Şiirlerimi, bloglarında misafir eden Asortik Krep ve Jto'ya teşekkür etmek istedim :)
İkisi de zengin içerikleri ile takip edilecek, emek verilmiş bloglar. Evet bu da reklam kısmı idi ;)
http://asortik-krep.blogspot.com/2008/11/ekmeceli-dolap.html
http://journeytoorient.blogspot.com/2008/11/anmsama-ile-anmsama.html
.
21 Kas 2008
nihayet..
El uzatımı mesafedeydim, sana
Geçerken yanımdan, kaygısızca
belki gözlerin değerdi, o anda ki ruhuma..

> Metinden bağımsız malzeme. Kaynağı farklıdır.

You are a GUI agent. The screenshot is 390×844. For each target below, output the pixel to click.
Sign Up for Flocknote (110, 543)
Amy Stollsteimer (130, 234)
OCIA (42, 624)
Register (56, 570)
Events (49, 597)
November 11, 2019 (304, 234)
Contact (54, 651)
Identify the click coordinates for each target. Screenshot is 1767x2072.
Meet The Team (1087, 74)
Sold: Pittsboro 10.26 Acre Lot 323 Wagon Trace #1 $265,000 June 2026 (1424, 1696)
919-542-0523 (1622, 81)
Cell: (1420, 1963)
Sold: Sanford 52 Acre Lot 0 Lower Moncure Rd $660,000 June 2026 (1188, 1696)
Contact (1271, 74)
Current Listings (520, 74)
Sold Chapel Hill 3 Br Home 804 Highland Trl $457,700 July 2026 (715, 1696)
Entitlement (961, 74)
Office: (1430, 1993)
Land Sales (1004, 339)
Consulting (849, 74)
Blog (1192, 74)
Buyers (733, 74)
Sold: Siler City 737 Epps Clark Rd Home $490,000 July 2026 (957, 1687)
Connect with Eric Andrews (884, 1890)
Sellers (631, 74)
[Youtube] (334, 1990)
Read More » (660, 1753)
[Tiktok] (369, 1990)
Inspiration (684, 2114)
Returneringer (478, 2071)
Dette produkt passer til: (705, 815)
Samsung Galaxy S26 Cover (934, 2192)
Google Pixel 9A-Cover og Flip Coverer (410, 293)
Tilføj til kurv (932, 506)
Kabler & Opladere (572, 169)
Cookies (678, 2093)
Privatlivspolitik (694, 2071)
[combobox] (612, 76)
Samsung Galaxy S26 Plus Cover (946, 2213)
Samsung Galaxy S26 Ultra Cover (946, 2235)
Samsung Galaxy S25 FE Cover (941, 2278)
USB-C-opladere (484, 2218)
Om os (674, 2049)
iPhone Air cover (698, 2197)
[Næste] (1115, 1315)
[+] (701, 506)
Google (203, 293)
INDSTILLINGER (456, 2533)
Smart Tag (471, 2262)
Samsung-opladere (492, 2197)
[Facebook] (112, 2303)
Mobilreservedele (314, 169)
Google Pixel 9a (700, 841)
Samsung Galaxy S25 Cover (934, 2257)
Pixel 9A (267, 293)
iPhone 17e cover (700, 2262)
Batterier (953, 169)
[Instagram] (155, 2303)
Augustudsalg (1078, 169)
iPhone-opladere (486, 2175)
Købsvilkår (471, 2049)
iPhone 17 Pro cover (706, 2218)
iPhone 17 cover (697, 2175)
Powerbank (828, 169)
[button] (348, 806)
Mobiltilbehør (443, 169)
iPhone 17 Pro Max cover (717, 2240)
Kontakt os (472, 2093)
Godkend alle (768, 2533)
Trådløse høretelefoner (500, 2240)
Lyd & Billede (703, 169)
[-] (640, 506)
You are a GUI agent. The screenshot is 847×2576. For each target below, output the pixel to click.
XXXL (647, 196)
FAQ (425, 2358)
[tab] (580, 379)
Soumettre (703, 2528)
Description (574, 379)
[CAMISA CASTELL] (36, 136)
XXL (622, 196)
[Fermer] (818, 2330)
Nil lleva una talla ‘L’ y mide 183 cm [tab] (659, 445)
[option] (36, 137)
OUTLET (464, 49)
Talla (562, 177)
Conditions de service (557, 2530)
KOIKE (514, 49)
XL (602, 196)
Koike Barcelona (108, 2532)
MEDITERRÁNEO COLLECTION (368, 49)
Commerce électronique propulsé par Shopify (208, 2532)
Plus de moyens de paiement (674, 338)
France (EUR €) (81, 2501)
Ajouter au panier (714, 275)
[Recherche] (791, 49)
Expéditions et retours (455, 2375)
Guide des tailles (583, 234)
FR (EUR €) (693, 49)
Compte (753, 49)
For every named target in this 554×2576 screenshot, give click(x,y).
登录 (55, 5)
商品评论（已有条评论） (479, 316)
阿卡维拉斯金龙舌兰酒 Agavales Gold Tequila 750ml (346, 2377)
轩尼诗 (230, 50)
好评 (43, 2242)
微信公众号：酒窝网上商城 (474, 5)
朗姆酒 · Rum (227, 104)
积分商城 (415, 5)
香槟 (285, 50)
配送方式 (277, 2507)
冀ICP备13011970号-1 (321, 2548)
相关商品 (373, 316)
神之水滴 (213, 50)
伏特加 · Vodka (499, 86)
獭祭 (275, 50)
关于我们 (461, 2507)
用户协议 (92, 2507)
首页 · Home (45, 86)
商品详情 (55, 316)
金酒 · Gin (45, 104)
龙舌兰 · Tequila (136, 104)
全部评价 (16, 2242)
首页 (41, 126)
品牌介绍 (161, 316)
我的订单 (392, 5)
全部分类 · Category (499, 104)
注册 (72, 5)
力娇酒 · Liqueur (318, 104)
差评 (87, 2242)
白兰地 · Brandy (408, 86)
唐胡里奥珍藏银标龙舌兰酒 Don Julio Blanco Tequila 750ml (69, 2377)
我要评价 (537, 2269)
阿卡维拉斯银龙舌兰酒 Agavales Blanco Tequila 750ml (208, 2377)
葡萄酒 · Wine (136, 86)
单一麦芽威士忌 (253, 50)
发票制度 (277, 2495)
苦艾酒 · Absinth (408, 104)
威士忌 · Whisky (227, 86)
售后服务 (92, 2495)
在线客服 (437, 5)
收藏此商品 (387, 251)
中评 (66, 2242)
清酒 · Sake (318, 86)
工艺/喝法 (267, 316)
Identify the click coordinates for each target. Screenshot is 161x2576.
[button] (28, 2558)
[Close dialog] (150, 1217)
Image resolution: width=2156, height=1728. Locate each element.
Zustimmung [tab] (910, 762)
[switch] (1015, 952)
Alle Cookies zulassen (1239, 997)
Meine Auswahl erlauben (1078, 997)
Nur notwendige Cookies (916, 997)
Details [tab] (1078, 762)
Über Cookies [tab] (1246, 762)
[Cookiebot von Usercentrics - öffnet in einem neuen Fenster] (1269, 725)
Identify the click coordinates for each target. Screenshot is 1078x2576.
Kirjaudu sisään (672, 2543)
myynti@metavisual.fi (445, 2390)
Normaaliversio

özledim dediğimde, özlediğim'din.
senin seçimindi, yaşanan / yaşanmayan
bense,
pencere kenarı saksı içinde, menekşe
yol kenarı, sana dönük papatya
duran
gidemeyen
olduğu yerde kalan!
bekledim dediğimde, beklediğim'din.
Özgürse her birey
Hesapsız-sorgusuz-sorusuz
aldım seçim hakkını, senin ellerinden!
kalın perdeler çekili, adının üstüne
aynaya yansıyan yüzünü, sildim
yollarıma istendiğinde düşen yolları, kapadım
"çevrimdışı" şimdi tükettiğin!
sevdim dediğimde, sevdiğim'din.
.
20 Kas 2008
Karar..
Neydi, "Kasım'da başka"* olan?
kapılara çarpıp kaçan, rüzgar..
şemsiyelerin altına sığındığımız, yağmur..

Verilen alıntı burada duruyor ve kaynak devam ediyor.